Former Chairman of the Independent National Electoral Commission, Prof. Attahiru Jega, has complained that “inappropriate leaders” were elected into public offices in Nigeria.
This, he said, was undermining democratic and development processes in the country.
According to him, most people in elected public offices either bought or violently stole votes which put them into leadership positions.
Jega said this during the pre-Ramadan lecture organised by the University of Lagos Muslim Alumni with the theme, ‘Leadership Recruitment – The Missing Anchor in Our National Development’ at the main auditorium of the institution, Akoka
According to him, the issue of leadership recruitment at all levels of governance in the country is central to the current national predicament; and getting it right is key to the resolution of poor governance and development processes.
Jega lamented that “Nigerians belong to the category of the unfortunate citizens of the world in whose leadership, though in the context of a civil democratic dispensation, leaves much to be desired, in terms of a sustainable vision for our country’s development, selflessness in elective public leadership positions, competence and capacity to lead a country in the 21st century, and in terms of having an enlightened self-interest to galvanise and forge elite consensus on how to reposition, stabilise and develop the country on a sustainable basis.”
He reiterated the need for Nigerians to address the crisis of leadership by improving the leadership recruitment process which must be done latest by 2023.
With the terrible result that the electoral processes spew up and recycle most people in elected public offices who either bought or fraudulently often violently stole the votes which put them into ‘elected’ and public leadership positions.
“They invariably achieve this, because the special purpose vehicle for getting into elections, namely the political parties, are captured by so-called ‘money bags’, ‘godfathers’ and powerful patrons, and they operate undemocratically to install clients and otherwise very unprepared and untrustworthy people into elective positions, which require thorough preparation, competence and trustworthiness.
“Second, in view of this, we need to enlighten, awaken and mobilize our citizens as voters, to understand the value of using the electoral process for the protection, defence and advancement of their human dignity, and then put it to good use, to elect into public governance and leadership positions tested and trusted people, known good people, who have requisite honesty, integrity, competence and selflessness and vision for the actualisation of collective aspirations for progress and development.”
Former Minister of Education Dr Oby Ezekwesili said Nigeria lacked the right leadership.
She stated that the country produced leaders who are at peace in compromising public goods for personal interest and subverting the common goods.
“A country can be said to move in the right direction if it carries out the right policies and adhere to the rule of law.
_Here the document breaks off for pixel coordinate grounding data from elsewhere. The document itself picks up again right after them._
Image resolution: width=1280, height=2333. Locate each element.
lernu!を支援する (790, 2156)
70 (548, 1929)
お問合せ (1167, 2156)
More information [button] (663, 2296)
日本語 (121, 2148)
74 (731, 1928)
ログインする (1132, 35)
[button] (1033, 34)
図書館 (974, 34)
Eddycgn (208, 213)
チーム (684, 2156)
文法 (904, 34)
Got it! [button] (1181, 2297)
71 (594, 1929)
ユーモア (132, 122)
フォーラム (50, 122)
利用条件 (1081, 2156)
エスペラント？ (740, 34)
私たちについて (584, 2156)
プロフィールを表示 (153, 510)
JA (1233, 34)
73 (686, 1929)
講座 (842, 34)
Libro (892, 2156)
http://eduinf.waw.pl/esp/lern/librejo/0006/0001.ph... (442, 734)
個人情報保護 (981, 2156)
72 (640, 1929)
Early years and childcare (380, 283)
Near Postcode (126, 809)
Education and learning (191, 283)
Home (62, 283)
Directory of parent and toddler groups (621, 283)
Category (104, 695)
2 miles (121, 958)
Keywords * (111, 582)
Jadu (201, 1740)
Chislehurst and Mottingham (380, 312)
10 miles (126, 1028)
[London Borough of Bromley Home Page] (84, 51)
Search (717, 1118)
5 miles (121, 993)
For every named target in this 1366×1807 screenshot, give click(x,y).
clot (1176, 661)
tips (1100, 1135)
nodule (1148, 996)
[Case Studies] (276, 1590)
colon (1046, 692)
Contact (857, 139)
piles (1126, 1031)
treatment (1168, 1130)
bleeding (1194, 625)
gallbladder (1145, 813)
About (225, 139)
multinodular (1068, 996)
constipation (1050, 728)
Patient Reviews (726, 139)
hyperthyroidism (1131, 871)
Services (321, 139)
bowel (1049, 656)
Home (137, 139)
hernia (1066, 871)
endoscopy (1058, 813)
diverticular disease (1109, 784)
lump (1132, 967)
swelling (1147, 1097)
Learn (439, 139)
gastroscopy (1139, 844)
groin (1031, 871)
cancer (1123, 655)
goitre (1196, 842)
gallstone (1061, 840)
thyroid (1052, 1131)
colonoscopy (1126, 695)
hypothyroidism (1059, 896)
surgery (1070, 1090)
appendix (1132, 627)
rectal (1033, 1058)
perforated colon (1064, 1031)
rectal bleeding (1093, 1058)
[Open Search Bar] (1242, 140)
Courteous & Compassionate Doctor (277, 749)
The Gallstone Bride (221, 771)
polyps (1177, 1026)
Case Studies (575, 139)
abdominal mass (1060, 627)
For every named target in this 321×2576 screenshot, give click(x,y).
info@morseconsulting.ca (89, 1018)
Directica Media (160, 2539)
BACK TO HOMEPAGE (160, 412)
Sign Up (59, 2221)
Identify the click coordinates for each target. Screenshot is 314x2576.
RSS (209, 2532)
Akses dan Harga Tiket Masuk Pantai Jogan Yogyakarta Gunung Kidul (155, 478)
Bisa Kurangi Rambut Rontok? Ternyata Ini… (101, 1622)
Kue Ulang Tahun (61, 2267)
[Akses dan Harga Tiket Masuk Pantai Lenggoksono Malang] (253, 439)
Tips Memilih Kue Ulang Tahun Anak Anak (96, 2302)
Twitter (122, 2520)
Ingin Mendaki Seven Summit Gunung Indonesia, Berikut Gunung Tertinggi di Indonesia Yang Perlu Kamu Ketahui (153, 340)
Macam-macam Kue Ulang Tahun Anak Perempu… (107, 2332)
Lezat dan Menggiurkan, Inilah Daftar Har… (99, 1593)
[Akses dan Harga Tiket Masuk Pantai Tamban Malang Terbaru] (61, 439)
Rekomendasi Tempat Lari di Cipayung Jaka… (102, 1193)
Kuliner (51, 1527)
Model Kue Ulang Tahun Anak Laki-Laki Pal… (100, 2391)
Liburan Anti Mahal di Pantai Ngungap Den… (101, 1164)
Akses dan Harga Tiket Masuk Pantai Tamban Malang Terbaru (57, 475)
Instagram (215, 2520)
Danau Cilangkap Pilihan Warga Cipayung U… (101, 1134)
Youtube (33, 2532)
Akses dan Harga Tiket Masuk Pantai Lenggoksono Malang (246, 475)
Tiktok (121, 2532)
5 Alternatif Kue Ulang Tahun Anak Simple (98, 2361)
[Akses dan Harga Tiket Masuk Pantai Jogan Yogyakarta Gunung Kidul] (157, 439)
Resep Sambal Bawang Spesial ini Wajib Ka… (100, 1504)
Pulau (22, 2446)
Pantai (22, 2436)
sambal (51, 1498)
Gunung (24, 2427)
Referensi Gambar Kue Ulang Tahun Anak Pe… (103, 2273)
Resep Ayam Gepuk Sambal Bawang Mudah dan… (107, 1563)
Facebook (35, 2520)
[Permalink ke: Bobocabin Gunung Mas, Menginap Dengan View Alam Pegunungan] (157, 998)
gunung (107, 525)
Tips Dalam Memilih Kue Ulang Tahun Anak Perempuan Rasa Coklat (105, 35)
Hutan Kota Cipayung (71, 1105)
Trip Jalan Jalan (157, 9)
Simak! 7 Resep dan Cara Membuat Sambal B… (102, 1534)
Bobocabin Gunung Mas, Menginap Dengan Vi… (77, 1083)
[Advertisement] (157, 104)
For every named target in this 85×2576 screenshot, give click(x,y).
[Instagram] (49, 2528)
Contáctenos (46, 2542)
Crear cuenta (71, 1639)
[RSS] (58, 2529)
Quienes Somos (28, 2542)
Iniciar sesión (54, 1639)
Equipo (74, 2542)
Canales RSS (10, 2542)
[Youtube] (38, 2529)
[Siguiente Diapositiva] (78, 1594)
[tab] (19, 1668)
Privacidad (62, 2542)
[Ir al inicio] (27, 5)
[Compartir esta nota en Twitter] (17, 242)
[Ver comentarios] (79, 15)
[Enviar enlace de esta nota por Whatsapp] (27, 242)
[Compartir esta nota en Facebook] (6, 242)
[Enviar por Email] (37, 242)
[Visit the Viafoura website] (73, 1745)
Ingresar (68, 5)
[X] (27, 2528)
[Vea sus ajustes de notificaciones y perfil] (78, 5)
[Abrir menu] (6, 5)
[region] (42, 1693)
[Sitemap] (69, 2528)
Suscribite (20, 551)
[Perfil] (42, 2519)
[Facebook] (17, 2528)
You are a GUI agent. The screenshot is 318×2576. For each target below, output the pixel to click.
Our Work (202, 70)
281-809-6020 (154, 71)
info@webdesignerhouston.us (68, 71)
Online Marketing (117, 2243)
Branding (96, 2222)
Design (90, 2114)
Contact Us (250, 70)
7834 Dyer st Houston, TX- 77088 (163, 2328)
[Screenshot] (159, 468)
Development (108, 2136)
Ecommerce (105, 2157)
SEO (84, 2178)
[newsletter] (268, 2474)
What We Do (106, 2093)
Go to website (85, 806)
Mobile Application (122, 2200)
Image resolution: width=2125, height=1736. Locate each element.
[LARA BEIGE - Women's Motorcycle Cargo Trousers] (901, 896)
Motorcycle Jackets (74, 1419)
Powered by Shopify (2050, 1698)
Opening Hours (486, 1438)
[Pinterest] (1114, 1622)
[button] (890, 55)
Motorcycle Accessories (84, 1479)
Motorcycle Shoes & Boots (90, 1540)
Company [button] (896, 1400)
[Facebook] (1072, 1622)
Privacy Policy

Adherence to the rule of law means impunity cannot be tolerated,” she said.
Earlier in his welcome address, UMA President, Alhaji Shuaib Salisu, said the theme was carefully chosen to evolve a better society and address the generally acknowledged leadership challenge at all levels.
“There is near unanimity that if our great Nation, Nigeria, must attain its full potential, then there is the need to fix the leadership challenge. And in doing so, we must look beyond individual leaders and focus on the process through which leaders emerge,” Salisu said.
According to him, Islam places so much premium on the importance of leadership, which is based on the principle of trust and offers broad definitions of leaders.
Chief Missioner of Ansar-Ud-Deen Society Worldwide, Shaykh Ahmad AbdurRahman, faulted the leadership recruitment process in the country.
According to him, there should be a mechanism to bring leaders to account.
He also called on religious leaders to be truthful and not be deceived by aspirants’ money.
Vice-Chancellor, University of Lagos, Prof. Oluwatoyin Ogundipe, said negligence of knowledgeable and able citizens toward the electoral process in Nigeria had led to the issue of leadership that the country suffers.
“The poor go out to vote, why the rich sit back to watch and count,” he said.
Ogundipe stressed the importance of citizens, including students, to know their citizenship roles and right, and the importance of good leadership in the country.
Petroleum Economist and lecturer at the Department of Economics, Umar Musa Yar’Adua University, Katsina, Dr. Ahmed Adamu, noted that Nigeria’s leadership recruitment systems required an evolutionary change.